**Required action**
Convert each line of the material below into a JSON list of strings, one string per line, omitting blank lines and leaving out the pictures.

Start of Block

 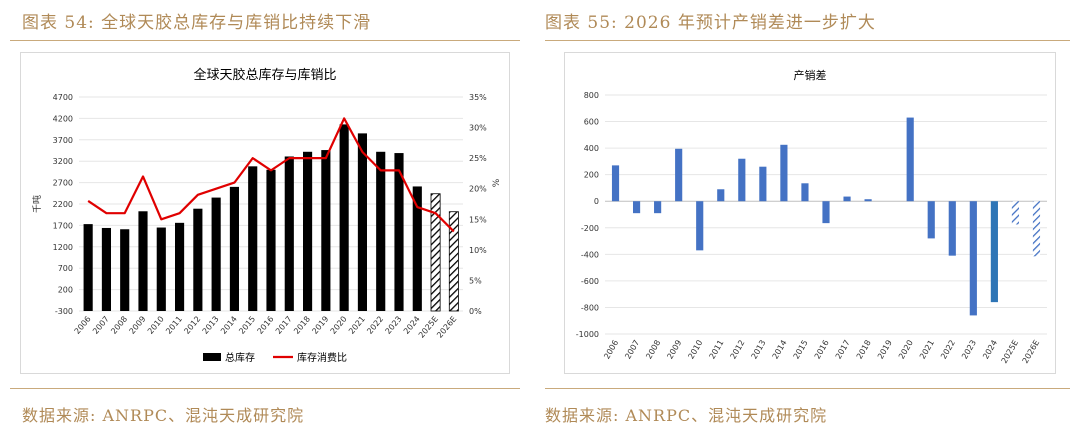 What do you see at coordinates (266, 326) in the screenshot?
I see `inventory-x-tick-label: 2016` at bounding box center [266, 326].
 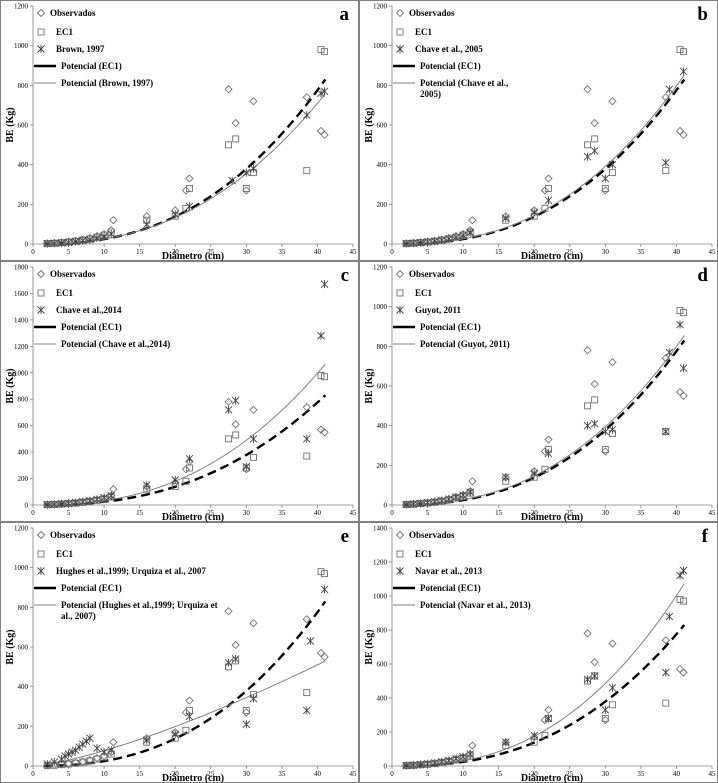 What do you see at coordinates (424, 293) in the screenshot?
I see `legend-label: EC1` at bounding box center [424, 293].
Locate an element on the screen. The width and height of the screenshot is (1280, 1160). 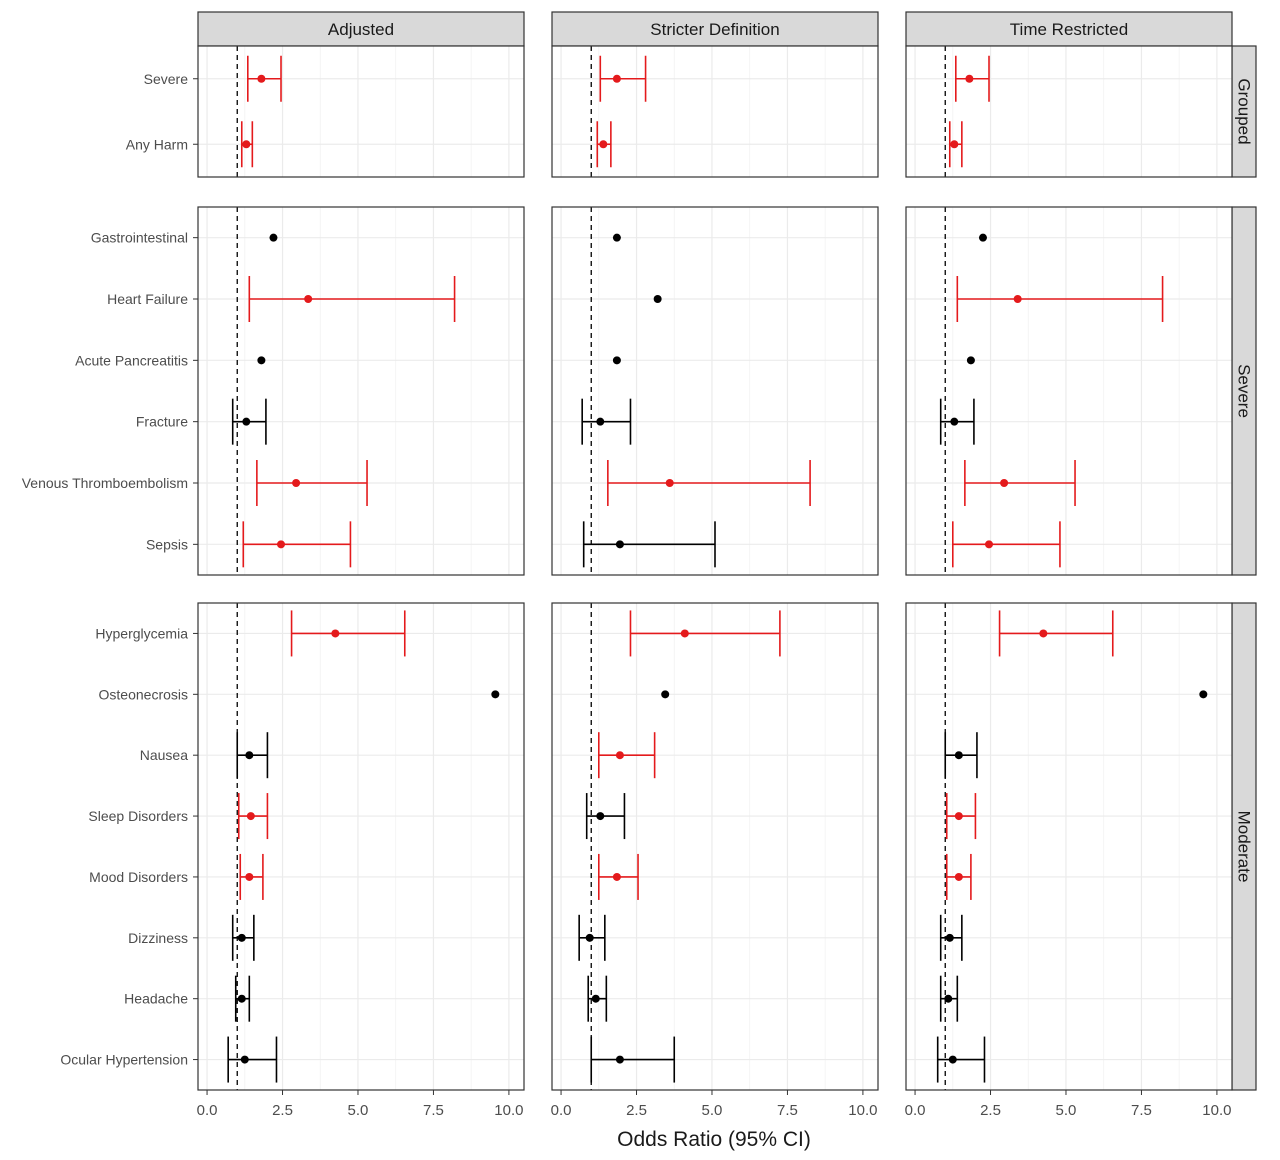
outcome-label-sepsis: Sepsis is located at coordinates (167, 544).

End of Block

**Answer to this exercise**
[
  "  What do you see at coordinates (266, 326) in the screenshot?",
  "I see `inventory-x-tick-label: 2016` at bounding box center [266, 326].",
  "  What do you see at coordinates (424, 293) in the screenshot?",
  "I see `legend-label: EC1` at bounding box center [424, 293].",
  "Locate an element on the screen. The width and height of the screenshot is (1280, 1160). ",
  "outcome-label-sepsis: Sepsis is located at coordinates (167, 544)."
]